TASKS AND EXERCISES:
1. For each statement about the talk on meditation, say yes or no and quote the words that settle it. (a) The talk says that throwing hatred costs nothing. (b) The sage says he bathes with joy as if there is no greater joy. (c) The talk says great joys exist in the world apart from small joys.
2. Change "gratitude" to "thankfulness" in the part of the talk on meditation that begins at the words "Someone asked a" and stops after "joy than sleep.", and give that part in full.
3. Please carry the talk on meditation forward from its final sentence.

QUOTED PASSAGE:
Let me tell you: the feeling of friendship truly costs nothing. There is an English proverb: It costs nothing to be kind. It is true—nothing is spent in throwing friendship. To throw hatred, much is spent. When you fill with hatred toward someone, you undertake a very costly act—you break yourself, you throw yourself into inner misery. But when you throw love and friendship toward someone, you are doing something so inexpensive that you lose nothing—rather, you receive. Within you, equanimity and peace will arise.

So first: if the seeker of meditation truly wishes to reach Samadhi, let him create a circle of friendship, a circle of love—which is absolutely free, which you can manifest easily. What is the cost of removing a stone from the road? What is the cost of placing two flowers in someone’s path? What is the cost of this simple love we can let permeate all around us? The result will be that friendship will echo back toward you from outside. And as friendship reverberates from the outside, the external causes of unrest will dissolve.

So first: in the world of feeling, cultivate maitri a little—let it become a prologue—regarding the vast world outside. Next, regarding the world of our actions—the work we do day and night—it is useful to deepen a certain feeling there as well. In our actions there are two ways to proceed. One way: we rejoice later in the fruit that the work will bring. Another way: we taste joy in the doing itself. One way: a man paints a picture; when it is finished and he gets a price for it, that will make him happy. Another way: painting itself is his joy. In our lives we are almost always doing work in which there is no joy. We are pleased only with the fruits; in the work there is no delight.

I say to you: find some work that is valuable in itself—having its own juice, its own joy—in which the question of fruit does not arise, in which doing itself is happiness. Find such work. And even in the work in which you do not yet feel this, gradually establish the feeling that attachment to results, the intense craving for fruits, becomes thinner—and the work itself becomes joy.

If we create even a small aura of this feeling—a prologue—you will find a deepening peace arising of its own accord. Your cravings and your hunger for results keep you very restless. While doing, you are not eager for the doing—you are eager for what lies outside it.

Someone asked a sage, What is your practice? He said, My practice is this: when I put on my clothes, I wear them with such joy as if no greater joy exists in the world; when I bathe, I bathe with such joy as if there is no greater joy; and when at night I go to sleep, I feel such gratitude toward the whole world that one more day of life was given to me—and I sleep with such joy as if there is no greater joy than sleep.

He who cannot taste joy in the small things of life will never attain any great joy. There are no great joys in the world—the accumulation of small joys creates what you call great joy. Everything seems small to us—putting on clothes, walking on the road, looking at the moon, a flower blooming—everything small.

I say to you: if the meditator truly wants to prepare a prologue, he should begin to experience joy in little things.

A flower blooms by the path—and we pass by without seeing it? We are blind! We cannot pause even for a moment to appreciate the fragrance and joy spread in that blossom; we cannot taste its beauty. A tiny flower—perhaps a blade-of-grass flower—pause for a moment and experience it—taste the joy in that little flower. At night the sky is illumined by the moon; the stars fill the heavens; sometimes dense, velvety darkness; sometimes little birds sing their songs… the small things… sometimes it rains, drops fall, and in the patter there is a song and a delight. The world around is filled with small joys—taste them. And in your small tasks too—in sweeping the floor or putting on your clothes—experience joy. Infuse them with delight. Do not be overly concerned with what lies ahead; delight in what you are doing.

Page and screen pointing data
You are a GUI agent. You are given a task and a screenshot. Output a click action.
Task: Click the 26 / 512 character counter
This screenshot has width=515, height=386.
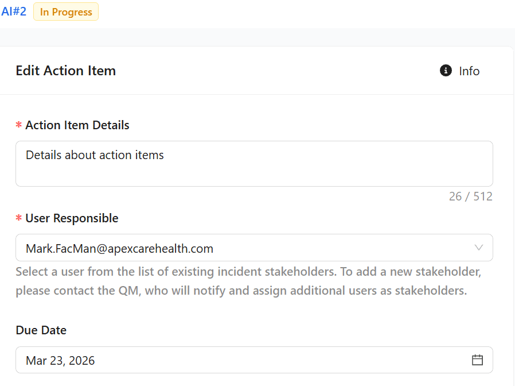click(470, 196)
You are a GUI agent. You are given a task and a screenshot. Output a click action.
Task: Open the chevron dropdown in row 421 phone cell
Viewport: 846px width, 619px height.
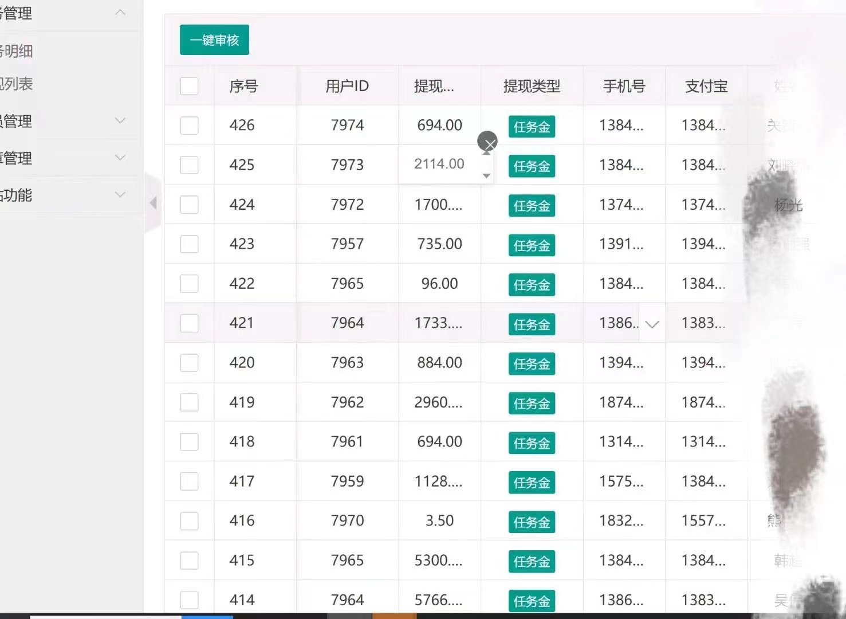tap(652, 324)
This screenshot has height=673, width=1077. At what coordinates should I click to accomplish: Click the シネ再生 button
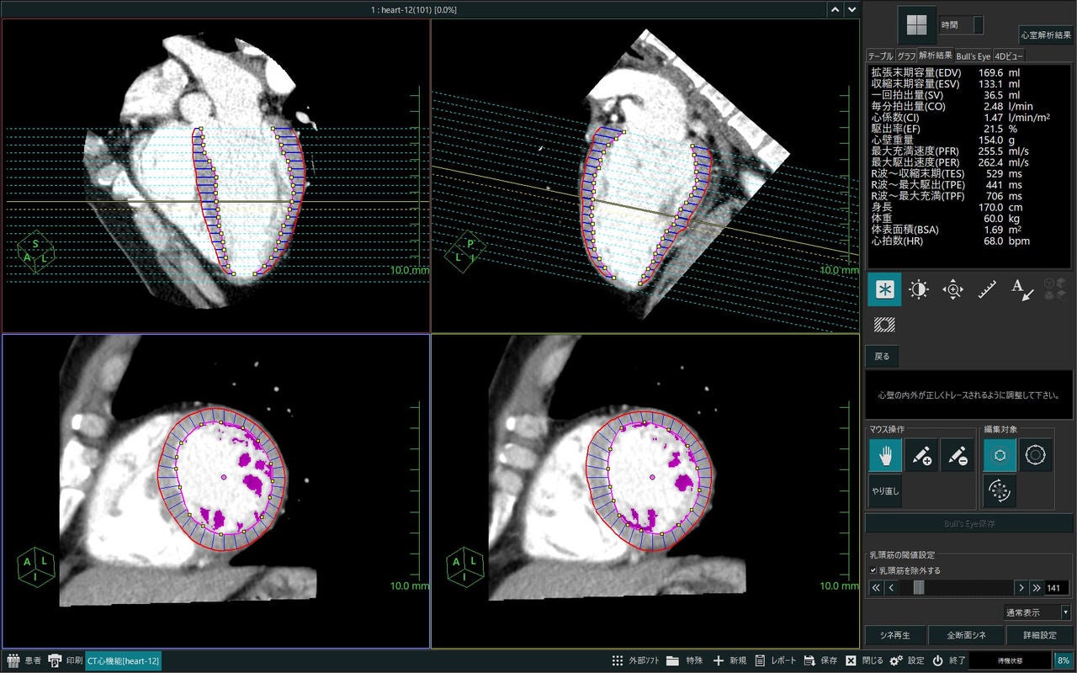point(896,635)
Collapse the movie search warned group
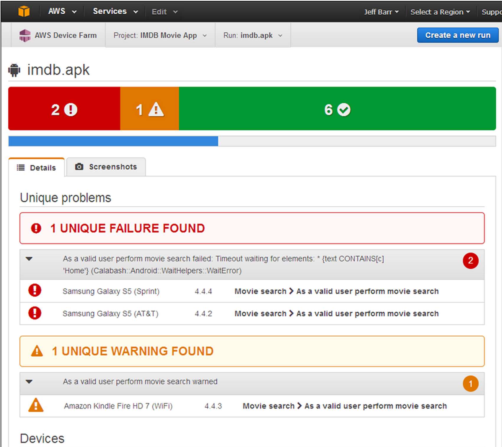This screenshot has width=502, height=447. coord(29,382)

TASK RESULTS:
1.
(a) No: "To throw hatred, much is spent."
(b) Yes: "when I bathe, I bathe with such joy as if there is no greater joy"
(c) No: "There are no great joys in the world—the accumulation of small joys creates what you call great joy."

2.
Someone asked a sage, What is your practice? He said, My practice is this: when I put on my clothes, I wear them with such joy as if no greater joy exists in the world; when I bathe, I bathe with such joy as if there is no greater joy; and when at night I go to sleep, I feel such thankfulness toward the whole world that one more day of life was given to me—and I sleep with such joy as if there is no greater joy than sleep.

3.
You will be amazed: a circle of peace forms around you—through maitri with the world; and in your actions, through the feeling that the work itself is joy—not its fruit. You will find that your small tasks are no longer burdens—they have become delight. A tiny difference—and work becomes a burden; a small shift in feeling—and it becomes joy.

A sannyasin was climbing in the Himalayas, on pilgrimage. He carried his load upon his head. It was noon—glare and heat, sweat and fatigue. Ahead of him, a young hill-girl was also climbing, carrying her little brother—chubby and heavy. The sadhu, moved by compassion, as he passed near the girl, said, Child, the weight must be great; the sun is fierce; the ascent is steep. The girl looked at him with great surprise and said, What are you saying? Weight is what you carry; this is my little brother! She said, Weight is what you carry; this is my little brother! The sannyasin later wrote: I have read great scriptures, but I have not encountered a more wondrous sentence in my life! For the first time I understood—there is no weight in a little brother.

On the scale there is weight—the scale will tell you, whether it is a little brother or a bedding bundle. But the heart will not tell you weight. Love cuts weight to zero. In this world, love is the only force that cancels burden, that cancels weight. Love alone moves contrary to gravitation. That attraction in the earth pulls everything down—love alone it cannot pull. Love alone is free in this world; all else is bound by it. The more love there is, the more weightless you become; a weightlessness is felt in you. And the more weightless you are, the deeper you can enter within—into peace, into the void.

So my second suggestion: do not make your little tasks into burdens—make them joy. Watch this—tomorrow while bathing, while eating, while putting on clothes, while giving a little help to someone, while removing a stone from the road; while watering a plant. One can water anyhow; one can water with great love. A vast difference results—heaven and earth apart.

In the world of your actions, the tasks are small—no work is great. Do them with joy, with affection, with a glad heart—and establish a feeling in them. In a few days you will find your life turning into a wondrous tale of joy. Small things will become important and delightful.

As I see it, our state is just the opposite—we do the reverse. We taste no joy in anything; we make everything into a burden—everything! Whatever is there becomes a load to us. Then the mind cannot be at peace.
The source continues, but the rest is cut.